Lazarus DiaryOne of the State Library of Victoria collection treasures is the Lazarus Diary, which contains one of the few eyewitness accounts of the Eureka uprising in December 1854.
Measuring 12cm x 18.5cm, the diary is a vellum-bound octavo stock notebook containing 168 handwritten pages. Lazarus' entries span 16 months, from 24 September 1853 to 21 January 1855. They recount many of the key events associated with the uprising, from the burning of the Eureka Hotel to the bloody aftermath of the storming of the stockade.
Lazarus was an articulate, intelligent and lively diarist, who had strong opinions and a wry turn of phrase. His diary not only provides an important insight into a pivotal moment in Victorian history, but also vividly depicts the life of an enterprising young man during the colony's gold rushes.
The diary was virtually unknown until it came to the attention of a librarian at Cann River in 1982. He pursuaded the family to send it to the Library to be photocopied. The original diary was sold to a private collector in 1996. The Library acquired it in 2006.
Who was Samuel Lazarus?
Samuel Lazarus (c1835-?) was born in Liverpool, England. He emigrated to Victoria as a young man in the 1850s and worked at a number of jobs, including running a confectionary business on Sydney Road, Brunswick. When he began writing his diary, he had just sold this business and, after trying several other enterprises in and around Melbourne, bought a tent big enough to hold 600 people, with the intention of setting up an auction house on the goldfields.
By the end of 1853 the Criterion Auction Mart was well established on Commissioner's Flat directly beneath the miner's camp at Eureka. During this period Lazarus was also a partner in a printing office, and even tried his luck at digging for gold in Avoca. Much later in 1880, Lazarus again witnessed an important moment in Victorian history - as foreman of the jury that convicted Ned Kelly.
Lazarus' diary entries
Lazarus was more often an observer rather than a participant in the events leading up to, and including, the Eureka uprising. Only 19 years' old at the time, he was a meticulous, yet judicious observer. While his sympathies were mostly with the diggers, he was also able to objectively assess both the events and diggers' demands. When writing about a petition demanding the release of men charged over the hotel violence, he states: 'No man in his senses can believe for a moment that the Governor will recognise the word "demand"in a petition - it is easy to guess the result'.

• [Record excerpts]:
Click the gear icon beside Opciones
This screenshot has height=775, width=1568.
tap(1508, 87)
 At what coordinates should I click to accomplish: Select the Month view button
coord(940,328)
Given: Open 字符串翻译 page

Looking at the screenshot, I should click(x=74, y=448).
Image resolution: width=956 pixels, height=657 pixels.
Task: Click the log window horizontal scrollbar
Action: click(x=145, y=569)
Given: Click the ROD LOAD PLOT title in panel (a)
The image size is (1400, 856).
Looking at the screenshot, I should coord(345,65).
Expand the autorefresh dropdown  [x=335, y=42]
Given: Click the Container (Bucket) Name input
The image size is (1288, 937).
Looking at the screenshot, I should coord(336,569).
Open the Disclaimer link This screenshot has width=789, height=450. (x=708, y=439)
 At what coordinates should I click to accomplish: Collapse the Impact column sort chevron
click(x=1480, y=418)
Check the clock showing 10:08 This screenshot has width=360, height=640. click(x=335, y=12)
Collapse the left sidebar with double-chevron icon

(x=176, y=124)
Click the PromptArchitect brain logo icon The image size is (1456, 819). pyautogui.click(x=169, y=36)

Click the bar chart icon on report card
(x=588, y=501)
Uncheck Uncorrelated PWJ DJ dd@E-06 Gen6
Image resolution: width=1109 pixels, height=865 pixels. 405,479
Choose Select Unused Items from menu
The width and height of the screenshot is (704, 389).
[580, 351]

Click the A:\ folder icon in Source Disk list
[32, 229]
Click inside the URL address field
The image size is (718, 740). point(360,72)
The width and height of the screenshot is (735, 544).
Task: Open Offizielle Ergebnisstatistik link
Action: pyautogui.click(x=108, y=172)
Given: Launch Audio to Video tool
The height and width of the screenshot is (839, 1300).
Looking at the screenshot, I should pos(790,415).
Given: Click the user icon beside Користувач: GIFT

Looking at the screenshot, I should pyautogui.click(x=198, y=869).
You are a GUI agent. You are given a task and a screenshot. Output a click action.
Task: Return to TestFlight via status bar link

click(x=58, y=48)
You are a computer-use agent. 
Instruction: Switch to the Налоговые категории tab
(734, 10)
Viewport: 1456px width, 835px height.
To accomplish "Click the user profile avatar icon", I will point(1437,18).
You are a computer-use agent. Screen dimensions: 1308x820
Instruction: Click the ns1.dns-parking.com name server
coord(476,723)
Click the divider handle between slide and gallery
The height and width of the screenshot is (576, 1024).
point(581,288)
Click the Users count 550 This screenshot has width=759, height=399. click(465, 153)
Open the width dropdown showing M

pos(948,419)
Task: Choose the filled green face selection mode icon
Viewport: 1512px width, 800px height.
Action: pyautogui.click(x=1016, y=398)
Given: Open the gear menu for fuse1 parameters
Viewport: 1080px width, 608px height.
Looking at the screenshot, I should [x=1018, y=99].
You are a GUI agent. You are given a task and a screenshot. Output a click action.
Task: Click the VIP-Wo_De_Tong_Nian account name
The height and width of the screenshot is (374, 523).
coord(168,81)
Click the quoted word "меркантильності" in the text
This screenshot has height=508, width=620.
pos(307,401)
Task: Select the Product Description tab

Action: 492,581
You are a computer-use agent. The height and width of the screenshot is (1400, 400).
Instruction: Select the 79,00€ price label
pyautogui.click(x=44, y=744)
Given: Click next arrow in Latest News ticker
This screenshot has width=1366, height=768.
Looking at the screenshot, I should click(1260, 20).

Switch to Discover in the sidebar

• [Exercise tasks]:
A. Reproduce the stretch of the Lazarus Diary text from "Lazarus was an" through "colony's gold rushes.".
B. According to the Lazarus Diary text, how many handwritten pages does the diary contain?

• [Answers given]:
A.
Lazarus was an articulate, intelligent and lively diarist, who had strong opinions and a wry turn of phrase. His diary not only provides an important insight into a pivotal moment in Victorian history, but also vividly depicts the life of an enterprising young man during the colony's gold rushes.

B. 168